When These Medications May Not Be Appropriate
If you combine the protocols for ibuprofen and tylenol, the three contraindications to know are:
- Hypersensitivity: Duh. If they have a history of anaphylaxis or bad allergy to either med, avoid.
- Ulcers or GI Bleeding: Ibuprofen is not good for these conditions. “Do you have any problems with ulcers or bleeding from your stomach?”
- Pregnancy: Ibuprofen causes interesting problems in pregnancy that we should avoid. “Are you pregnant?” Given to excess in the first trimester, it can cause issues with fetal kidney development, which then causes issues with lung development and other downstream badness. Given in the third trimester, it can mess up fetal blood circulation. Don’t give ibuprofen to obviously pregnant women in the third trimester. The astute reader might wonder if we should avoid ibuprofen in women of childbearing age who could be pregnant. We don’t test for pregnancy in the ER before giving a single dose of an NSAID as a single dose is probably fine in the first trimester. So don’t sweat it.
Common misconceptions include the thought that alcoholics or those with liver failure or chronic kidney disease should studiously avoid these medications. Single doses will be fine as it’s sustained dosing that would do harm to these folks.
You may also encounter patients who tell you they can’t have medications, particularly ibuprofen, because they’re on a blood thinner or have had a gastric bypass operation.
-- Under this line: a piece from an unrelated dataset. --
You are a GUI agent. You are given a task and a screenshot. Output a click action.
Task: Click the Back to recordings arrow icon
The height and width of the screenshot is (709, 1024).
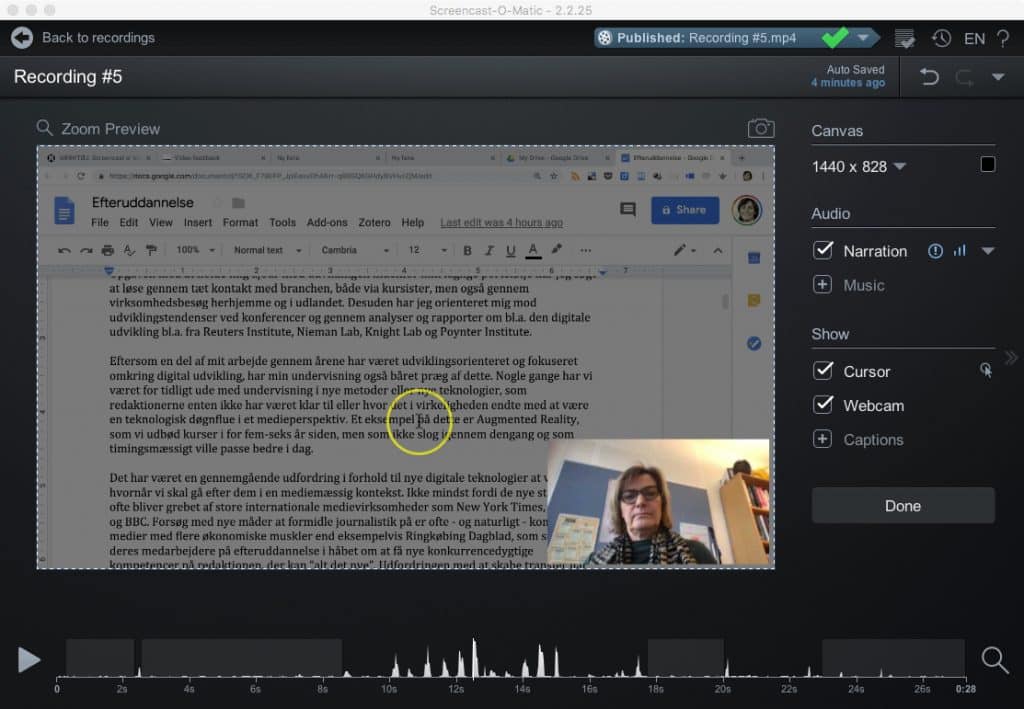[22, 38]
Neither of these patients will be grievously harmed by a single dose, but don’t administer if they bring up these objections.
Bottom Line
Particularly if given early after an orthopedic injury, ibuprofen plus acetaminophen is a safe, effective, and well-supported first-line pain strategy. When used at appropriate doses and with attention to contraindications, this combination provides strong analgesia, minimizes side effects, and aligns well with modern, opioid-sparing pain management principles in the austere environment.
Please let me know if this brings up other questions, if I’ve muddied the waters, or if you have other education you want me to address.